▸ **Passage for review**

····················

Intellectual and Developmental Disability

Intellectual and Developmental disability is characterized by significant limitations both in intellectual functioning (reasoning, learning, problem solving) and in adaptive behaviour, which covers a range of everyday social and practical skills. An intellectual disability is a condition that can be enhanced through the provision of individualized supports. Common characteristics of an Intellectual and Developmental disability include delayed acquisition of milestones (e.g., sitting up, crawling, walking), limited reasoning or conceptual abilities, poor social skills and judgement, aggressive behaviour as a coping skill, and communication difficulties.

Intellectual and Developmental disability has many causes which, as an end result, affect the functioning of the central nervous system. Causes can be genetic (e.g., Fragile X syndrome), or metabolic (e.g., PKU), prenatal (e.g., rubella or birth trauma), perinatal (e.g., prematurity or the result of a childhood injury or infection). Sometimes the cause for the condition is undetermined.

Implications for Planning and Awareness

  • Meet with the student and parents early in the school year to discuss how the school can support the student’s unique needs. This could include finding out about specific health concerns or sensory difficulties that might affect the student at school, along with successful strategies used at home and in the community.
  • If needed, collaborate with the parents and health care professionals to develop a written medical management plan that aligns with school and jurisdictional policies and protocols. This plan should include specific information, such as:
    • medical concerns that may affect the student at school
    • the role of school staff in managing medical concerns
    • steps for management of associated medical concerns
    • physical activities that are safe and appropriate for this student
    • when emergency measures should be taken.
  • If required, work with the parents to carry out a risk assessment prior to field trips to plan for the student’s safe and successful participation.
  • Collaborate with the parents and student to consider if, and how, they would like to share information on the student’s specific condition with peers. If they wish to do so, consultation with health providers, such as community health nurses, may be helpful.
  • Learn as much as you can about what a intellectual and developmental disability is, and how this condition may affect learning and social and emotional well-being. Reading, asking questions and talking to qualified professionals will help you to make informed decisions about how to best support the student’s success in the classroom.
  • Collaborate with the school and/or jurisdictional team to identify and coordinate any needed consultation and supports. If required, work with specialists to arrange for any specialized equipment or modifications to the
    physical environment.
  • Develop a system for sharing information with relevant staff members about the student’s strengths, specific needs and strategies that support this student’s success.

Your awareness needs to begin with conversations with the student’s parents.

····················

▸ **Collected data entries**
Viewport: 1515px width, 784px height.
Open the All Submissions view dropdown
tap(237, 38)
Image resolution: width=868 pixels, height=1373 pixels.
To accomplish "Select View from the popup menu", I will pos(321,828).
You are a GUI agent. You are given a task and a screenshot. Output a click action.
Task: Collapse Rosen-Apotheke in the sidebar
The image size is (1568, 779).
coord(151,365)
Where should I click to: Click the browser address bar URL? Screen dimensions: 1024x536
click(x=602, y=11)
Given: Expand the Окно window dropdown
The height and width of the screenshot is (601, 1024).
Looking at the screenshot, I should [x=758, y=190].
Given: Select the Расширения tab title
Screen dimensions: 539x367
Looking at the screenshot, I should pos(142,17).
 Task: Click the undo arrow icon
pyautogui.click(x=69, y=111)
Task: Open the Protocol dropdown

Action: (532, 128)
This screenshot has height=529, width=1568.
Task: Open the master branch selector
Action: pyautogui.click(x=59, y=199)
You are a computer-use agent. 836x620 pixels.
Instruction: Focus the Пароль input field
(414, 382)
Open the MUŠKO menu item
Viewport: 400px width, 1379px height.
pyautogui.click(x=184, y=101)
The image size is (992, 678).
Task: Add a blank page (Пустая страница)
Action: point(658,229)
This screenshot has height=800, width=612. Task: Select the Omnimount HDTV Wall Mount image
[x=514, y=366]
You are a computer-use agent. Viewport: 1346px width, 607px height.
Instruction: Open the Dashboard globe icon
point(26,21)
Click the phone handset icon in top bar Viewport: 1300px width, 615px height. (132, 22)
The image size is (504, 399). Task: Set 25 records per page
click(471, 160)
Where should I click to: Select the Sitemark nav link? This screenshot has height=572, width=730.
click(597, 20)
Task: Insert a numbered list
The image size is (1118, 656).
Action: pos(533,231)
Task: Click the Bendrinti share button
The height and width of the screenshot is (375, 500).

····················

▸ **Questions**
**a.** In the text on intellectual and developmental disability, which syndrome is named as an example of a genetic cause?
**b.** Extend the text on intellectual and developmental disability, picking up after its final sentence.

▸ **Results in order**
**a.** Fragile X syndrome

**b.**
Implications for Instruction

  • Work with school or jurisdictional teams and/or specialists to identify the learning implications of the student’s delays, including cognitive, language, attention, fine (cutting, colouring, printing) and gross (running, jumping)
    motor delays, and develop solutions or strategies to support the student.
  • Understand that skills may develop at a slower rate, so the gap between the student and peers may widen with age.
  • Develop a set of photos, illustrations and/or symbols that can be used to create visual tools, such as a picture schedule, to build and support student understanding.
  • Provide additional supports, such as small group instruction, extra practice time manipulatives and visuals (e.g., picture symbols) to aid understanding.
  • Ensure the student has support with gross and fine motor tasks, as needed. The student may have difficulty with buttons, zippers and snaps and may be late in toilet training.
  • Provide students with a work buddy to help with simple instructional and non-instructional tasks.

Implications for Social and Emotional Well-being

  • Teach the student basic conversational skills, such as:
    • greeting people and starting a conversation
    • taking turns
    • asking and answering questions.
  • Explicitly teach social communication skills, such as how to read body language and expressions.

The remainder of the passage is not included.